About the photographer, Simon Larbalestier –
Simon Larbalestier has moved from album artwork for iconic rock bands like the Pixies, through international design and advertising, to a more documentary approach over the last 20 years. Simon graduated from the Royal College of Art, London in 1987. Now based in Bangkok
Larbalestier was also invited to participate in the second annual Twenty 120 festival 2008 ( http://www.twenty120.com) which had a screening of a film short Khok Tamol: New Beginnings that June at Promax/BDA in New York
Issue No.8 (March 2009) of C International Photo Magazine http://www.ivorypress.com/cPhoto/cPhoto_2.html featured a body of Pixies images, including unseen Polaroids from the 1988-1990 covers and new images made especially for a deluxe edition package of the five vinyl Pixies albums (Pixies: Minotaur) to be released in summer 2009
To see more of Simon Larbalestier’s work, please visit the following web sites –
Main site - http://www.simon-larbalestier.co.uk
His most-current work can be seen on his Photoshelter Online Archive http://pa.photoshelter.com/c/simonlarbalestier
And his blog (titled “Addenda”) can be read at
http://simonlarbalestier.typepad.com/addenda/
Blogs are good for every one where we get lots of information for any topics nice job keep it up !!!

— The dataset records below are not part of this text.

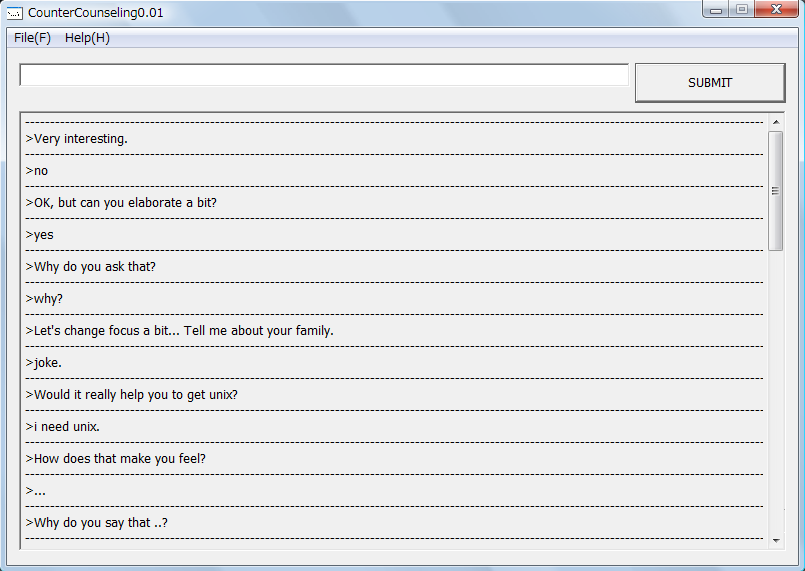Image resolution: width=805 pixels, height=571 pixels.
Task: Maximize the CounterCounseling window
Action: tap(741, 10)
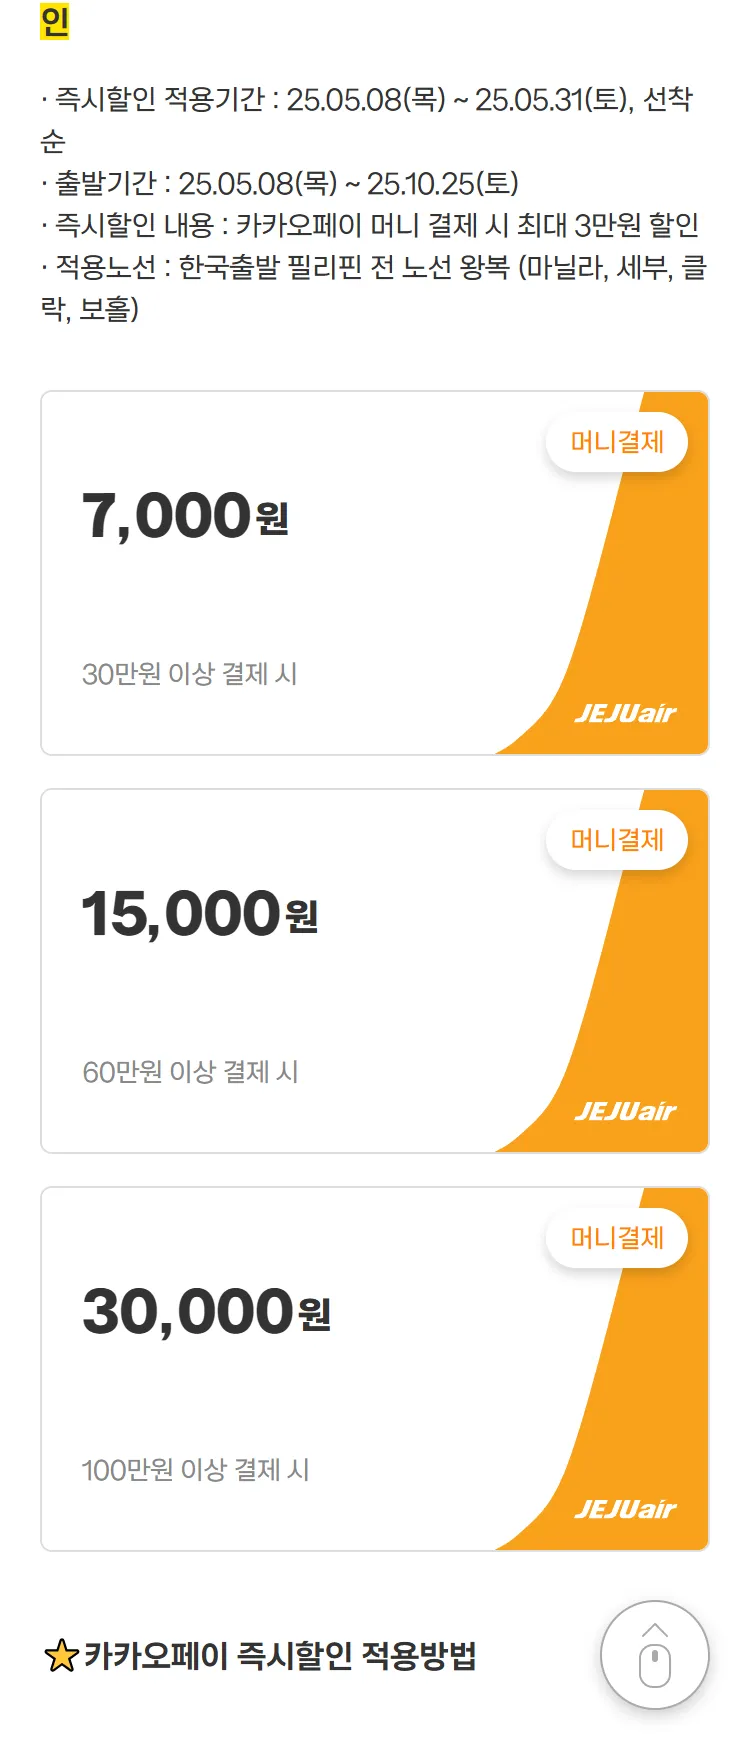Click the 30만원 이상 결제 시 condition text
The image size is (750, 1750).
click(190, 674)
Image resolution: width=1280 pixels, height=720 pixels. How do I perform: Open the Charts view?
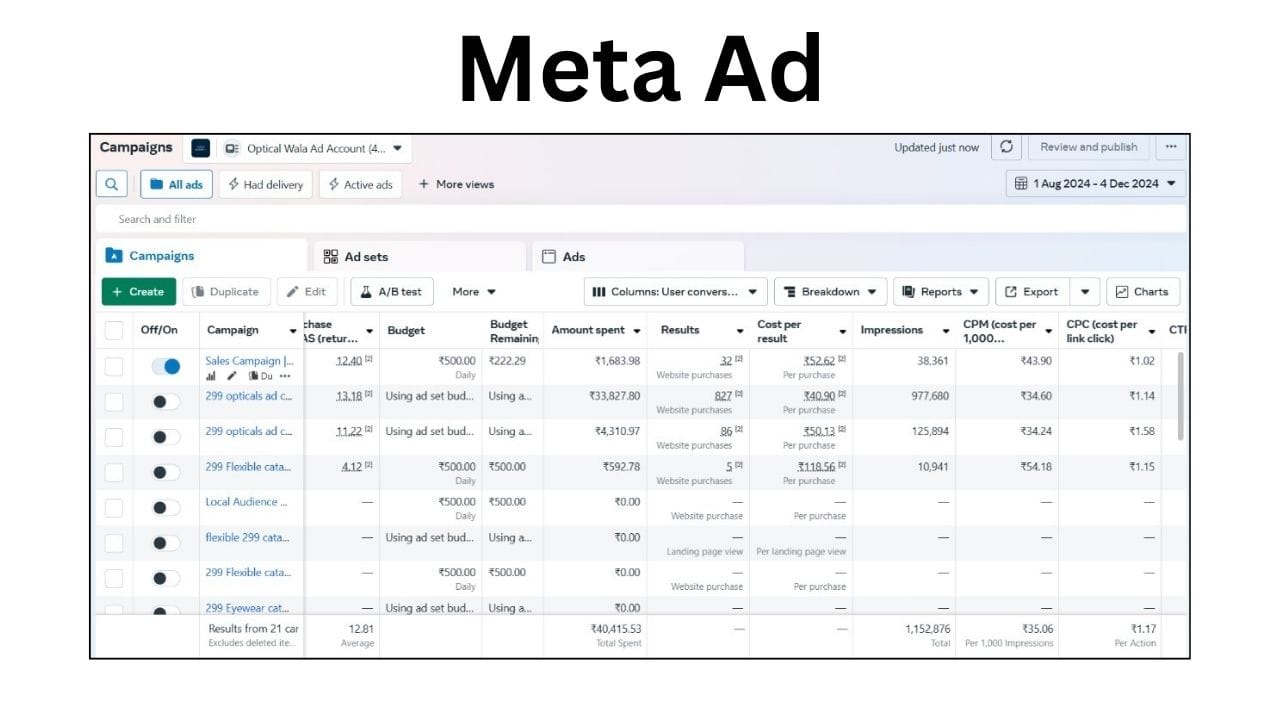coord(1142,292)

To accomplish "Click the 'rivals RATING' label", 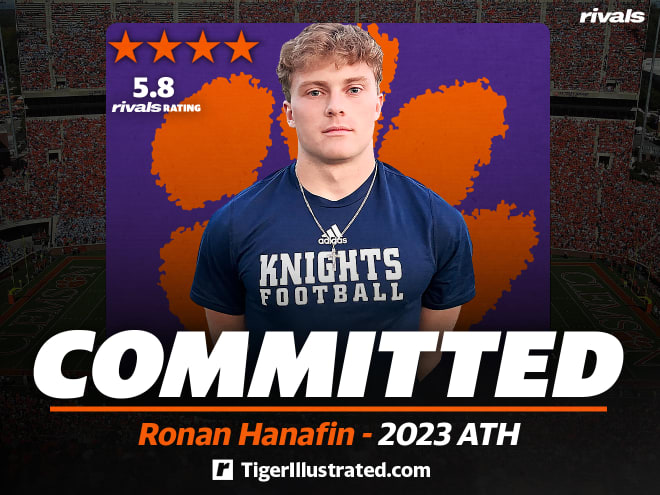I will pyautogui.click(x=156, y=108).
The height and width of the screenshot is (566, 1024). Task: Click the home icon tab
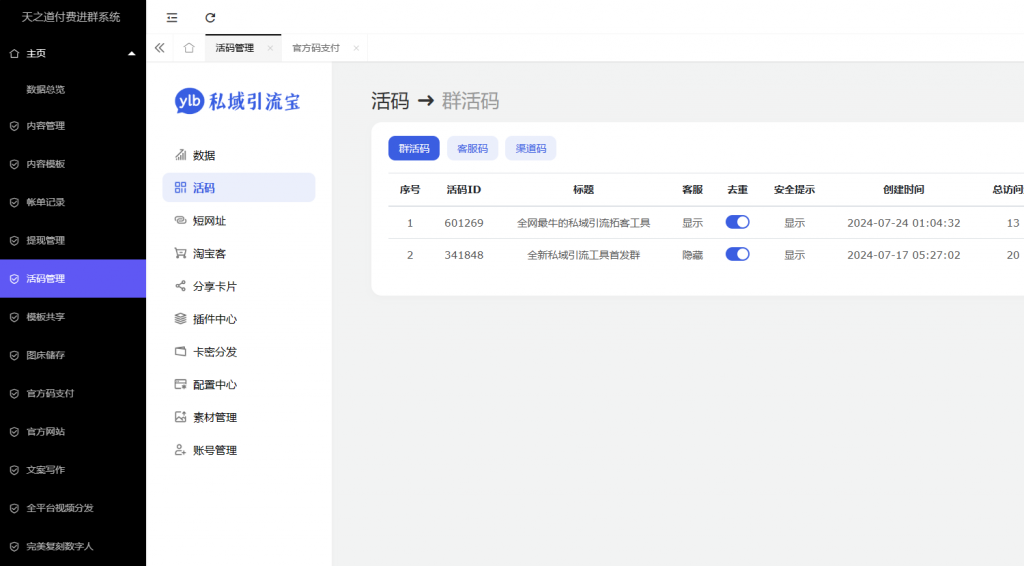click(189, 48)
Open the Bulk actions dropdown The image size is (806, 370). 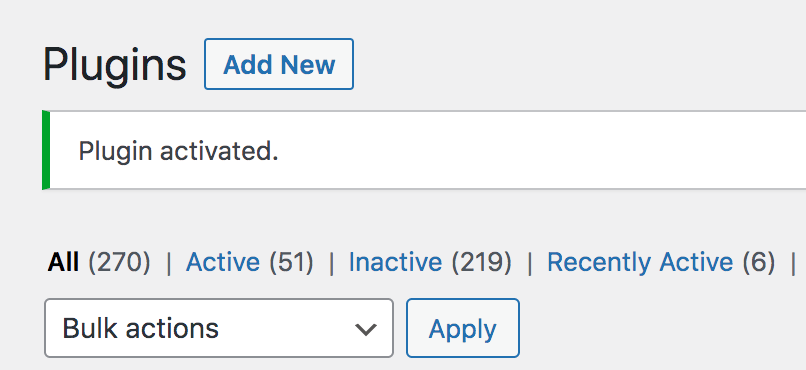tap(219, 328)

Posted by: dissertation writing | May 26, 2009 at 02:00 AM
Excellent post and wonderful blog, I really like this type of interesting articles keep it up.
Thanks! For sharing
Posted by: Dissertation Examples | September 05, 2009 at 01:35 AM
Thanks very much for your kind words. I'm really happy to be able to do these interviews and give these subjects the opportunity to tell their stories.
More to come for sure!
Cheers - Mike G - RockPoP Gallery
Posted by: Mike G | September 05, 2009 at 01:43 PM
Hello,
This is really a great stuff for sharing. Keep it up .Thanks for sharing.

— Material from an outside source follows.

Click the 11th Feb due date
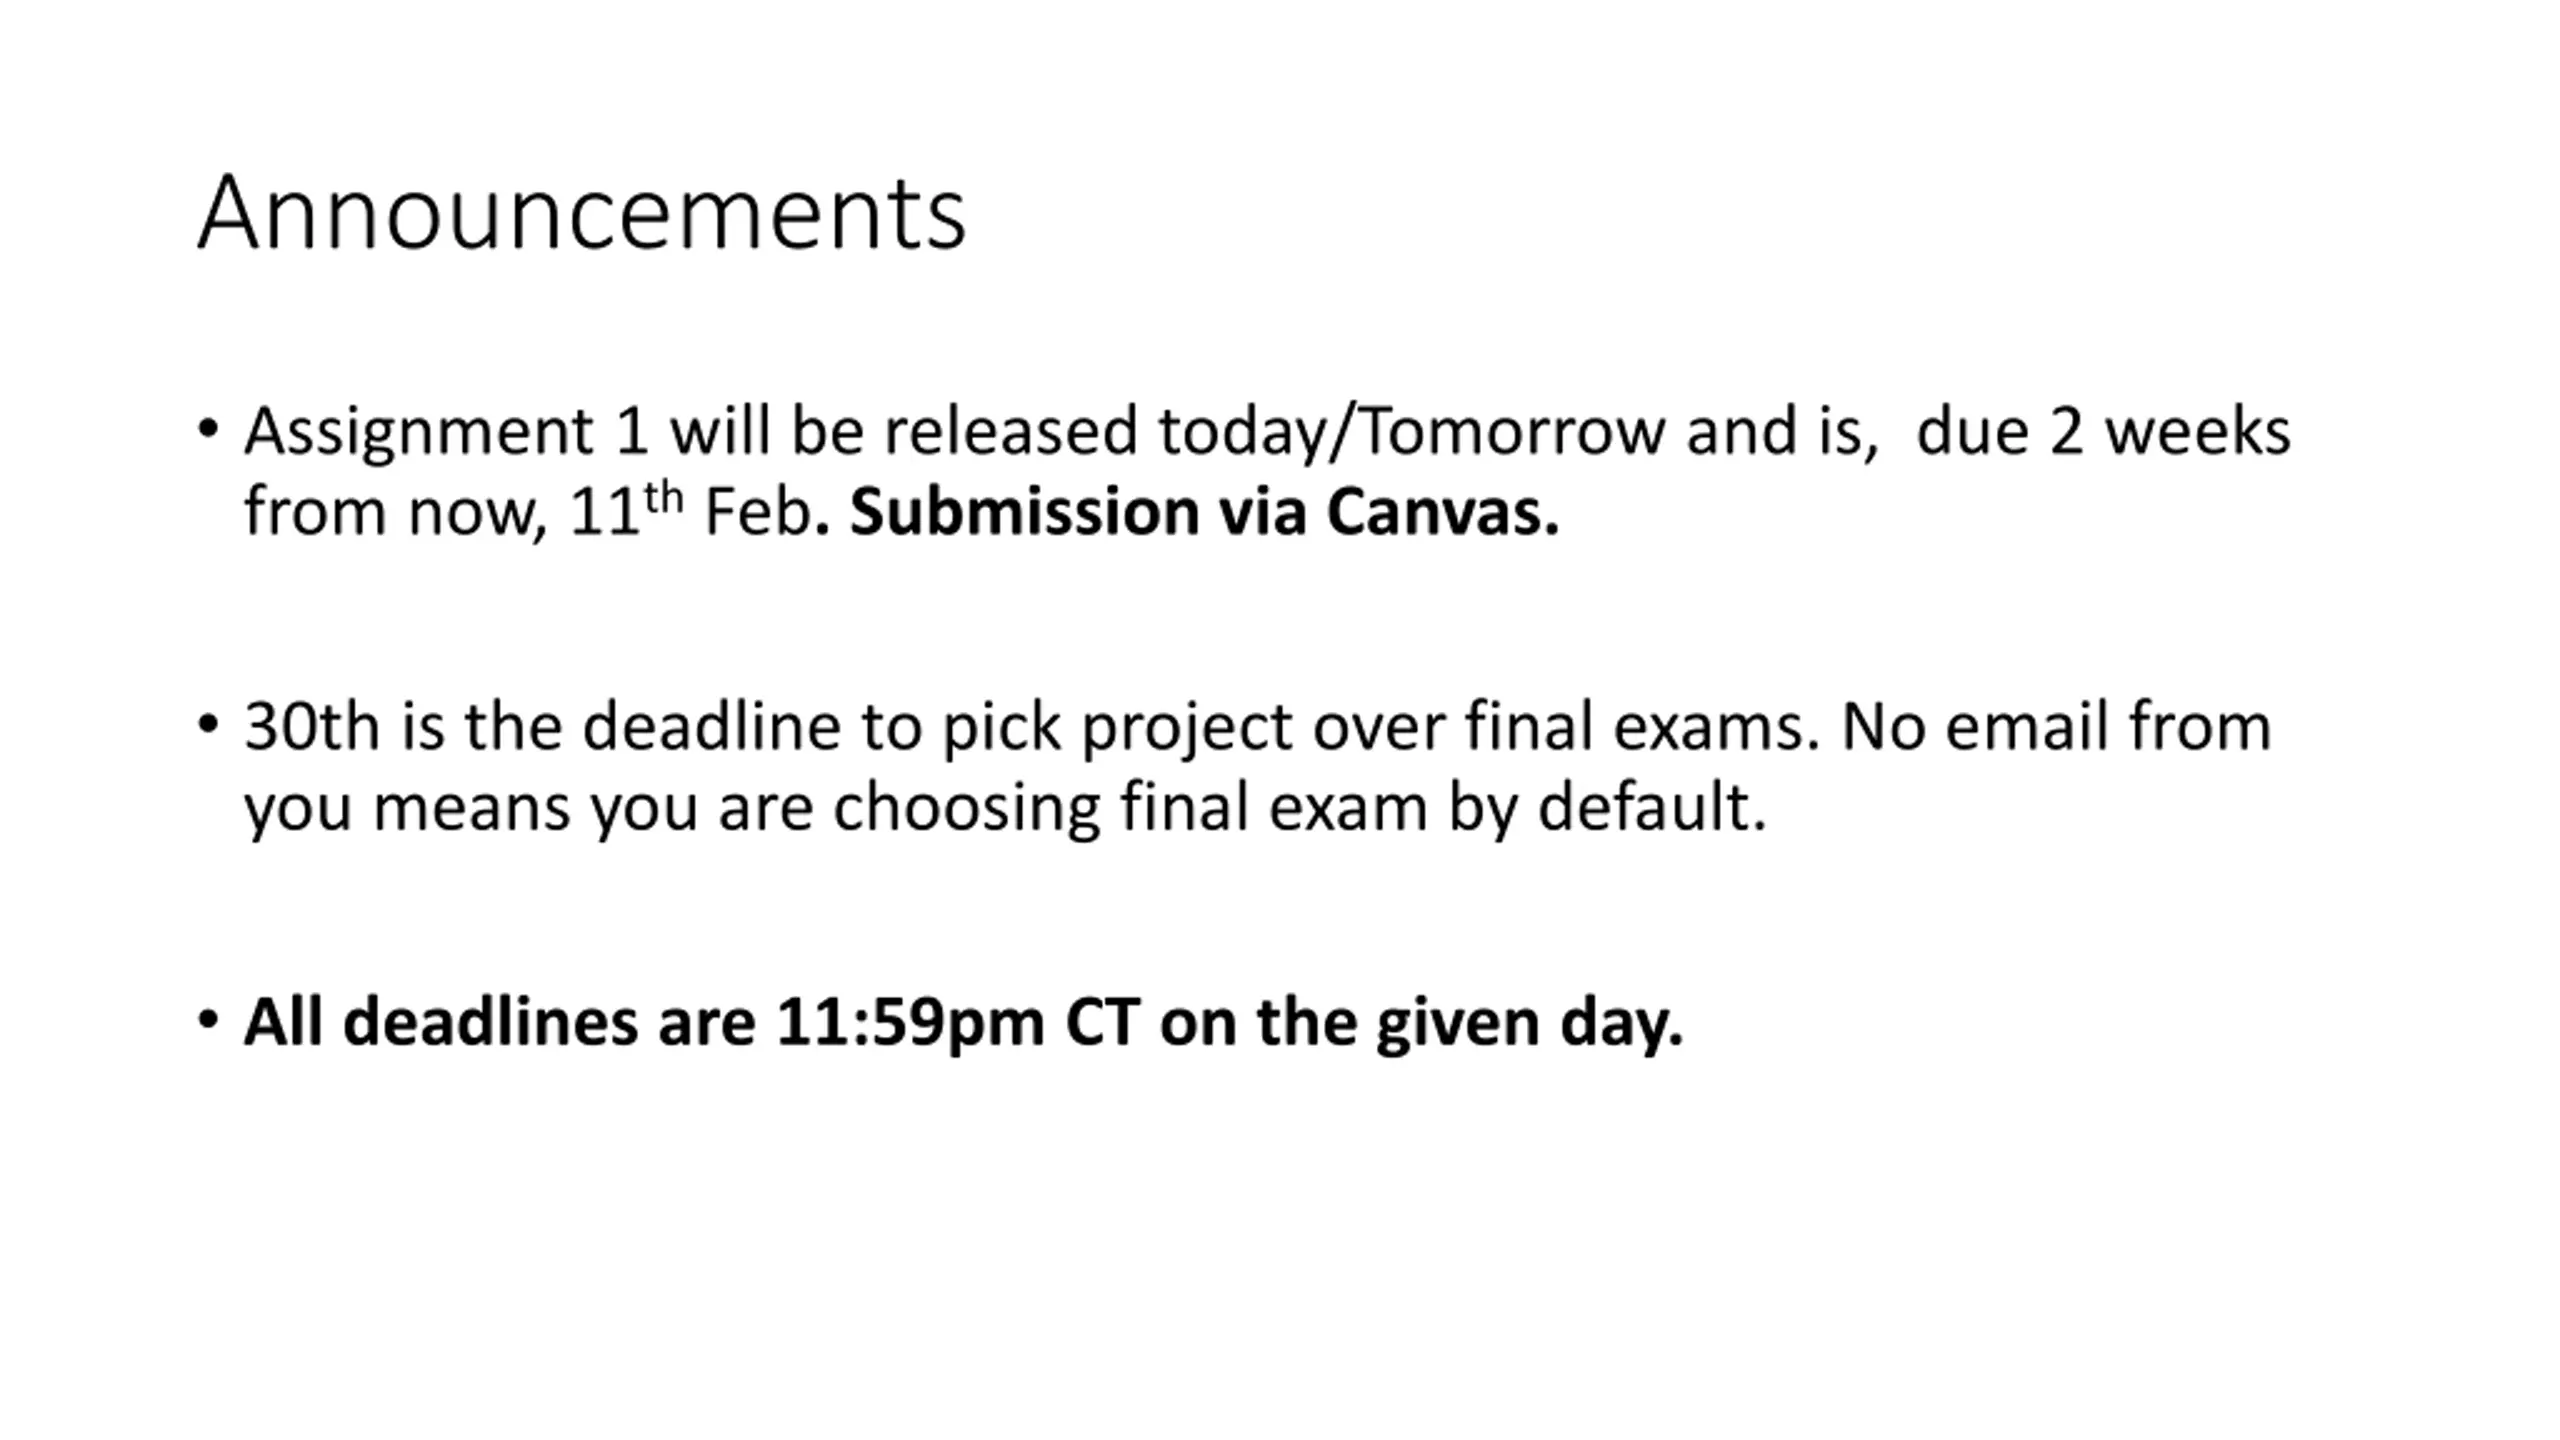 (690, 512)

Posted by: Custom Essays | November 11, 2009 at 12:02 AM
Hi,
Thanks for the post; it has proven to be exactly what I needed. Thanks for sharing your
deep thoughts.
Posted by: Business Plan | November 19, 2009 at 12:21 AM
Hi,
It was a very nice idea! Just want to say thank you for the information you have shared. I can see that you are putting a lot of time and effort into your blog and detailed articles. Keep posting the good work.
Posted by: Term Papers | November 26, 2009 at 03:47 AM
Its so nice to see this good information in your post, I was looking the same which you post on blog, thanks now I have the thing which I was looking for my work.
Posted by: | January 12, 2010 at 10:14 PM
Hi,
Nice post! You have worked hard on jotting down the essential information. Keep sharing the good work in future too.
Posted by: | January 20, 2010 at 05:59 AM
Very well written write-up. I literally enjoyed the concept described in the post. Once again nice work indeed.
Posted by: | February 08, 2010 at 05:37 AM
Thanks for your story. Very interesting interview I love it.
Posted by: oplalisana | April 08, 2010 at 03:08 AM
without doubt the best genre of music, throughout history great exponents have given the best of his talent and will be remembered by all his major themes, for decades in the radio will ring in our players, etc. Thank God for rock music.
Posted by: | April 15, 2010 at 01:35 PM
I don't like Pixies very much. but I have to recognize that this specific album is very good. The artwork on the front cover is really cool!